In the Interest of Mob Appeasement
By Greg ‘Gadfly’ Doyle
PACOVILLA Corrections blog
July 14, 2013
Having spent many years in law enforcement and being familiar with the threshold required to convict anyone of a homicide, I had wondered from the very beginning why the defendant, George Zimmerman, had been put on trial. After word of the shooting was picked up by media outlets, Herculean efforts were made by the press to portray the shooting incident as an armed White racist indiscriminately gunning down an unarmed Black teenager. Yet it appeared to me, from the photographic evidence gathered by the Sanford police, that Mr. Zimmerman had been assaulted, and his wounds were not self-inflicted. In other words, the photos of George Zimmerman's broken nose and bloodied head inferred that he was in the midst of a pummeling by someone, when he fired that fatal shot. And that is a justifiable homicide by definition.
And had the prosecutor not been under pressure by a scurrilous press, militant agitators within the Black community, and a rush to judgment by the federal Department of Justice, most likely the shooting case would have remained un-prosecutable by reasonable legal standards as “self-defense,” regardless of the Florida statute concerning “Stand Your Ground.” In my estimation, the only explanation for the Zimmerman case to go forward was not via “public outcry,” but rather in the interest of mob appeasement. Thankfully, an angry mob is not a jury. Yet even before the dust had cleared from the jury verdict of “not guilty,” organized protests were occurring in major cities across the country. Why?
Whatever the motive for protest, I cannot help but wonder why one man's constitutional rights had to be dragged into the streets and trampled under foot by a mob. So the State held a trial to appease that mob. A jury heard all the testimony, reviewed the evidence, and did not believe that the State of Florida proved that an unjustifiable homicide had occurred. The jury found George Zimmerman “Not Guilty.” According to our Constitution and the rule of law, justice was served.
Though the verdict vindicated George Zimmerman, the mob will never be appeased; not as long as “street justice” (i.e., thuggery) takes precedent over the rule of law.
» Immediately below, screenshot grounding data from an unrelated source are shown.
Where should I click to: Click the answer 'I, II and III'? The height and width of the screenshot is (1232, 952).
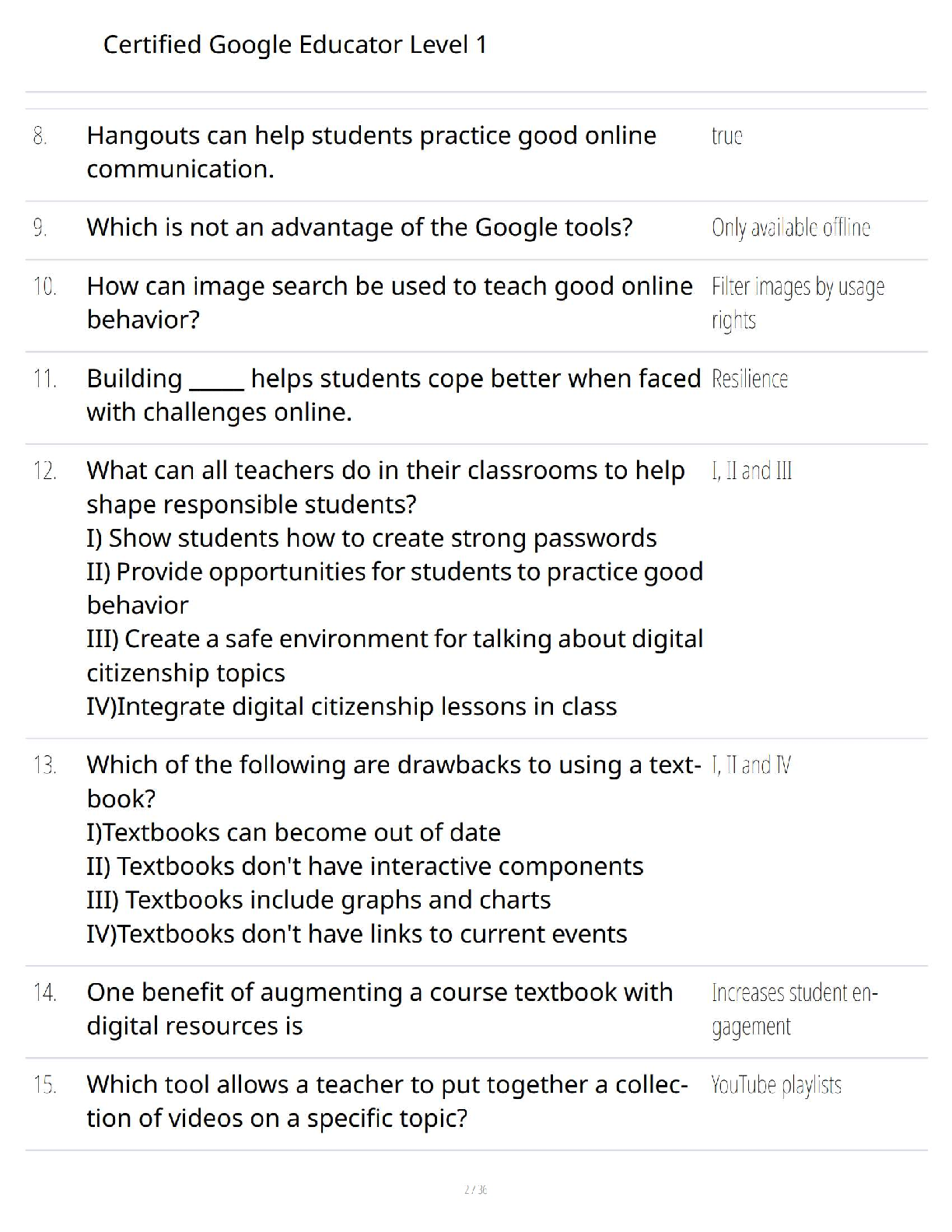[751, 471]
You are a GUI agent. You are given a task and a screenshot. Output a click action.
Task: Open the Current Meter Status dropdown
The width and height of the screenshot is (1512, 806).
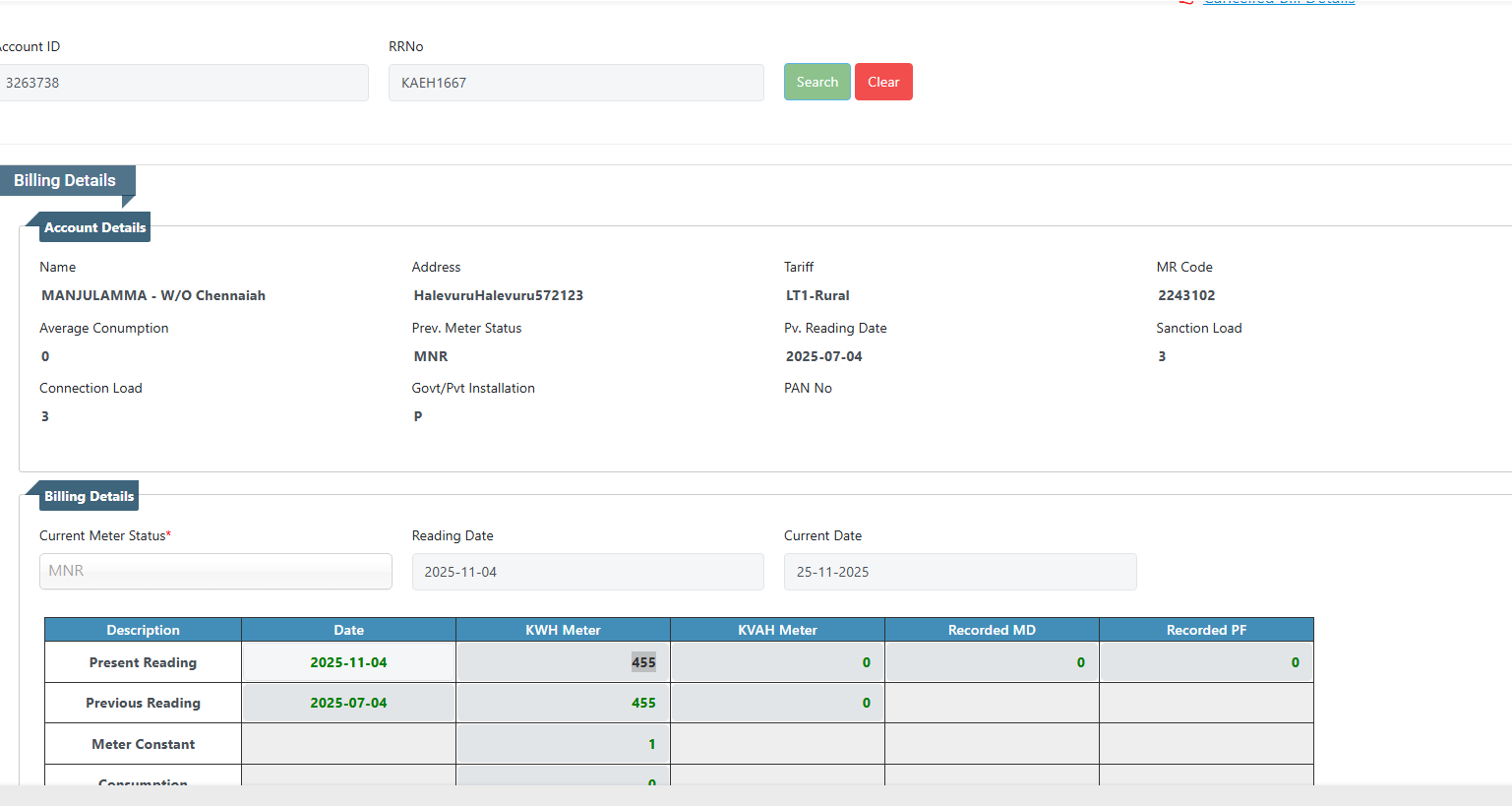[x=215, y=571]
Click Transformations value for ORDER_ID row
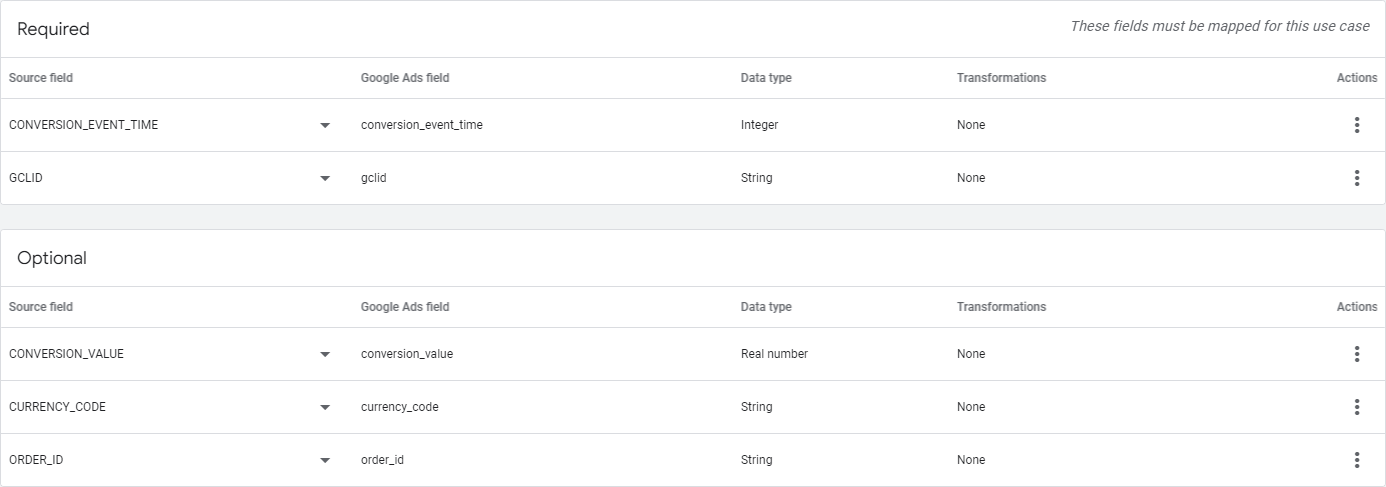 click(970, 460)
Most folks were not thrilled with the verdict in the O.J. Simpson murder trial, or with the Casey Anthony acquittal. But the rule of law is very clear that if the State fails to prove its case, the defendant walks and justice is served.
We must be wary of anything we see, hear, or read in the press these days. Our media has proven itself quite duplicitous, culpable, and unreliable time and again. Now if we can only get the mob to embrace that concept and move on.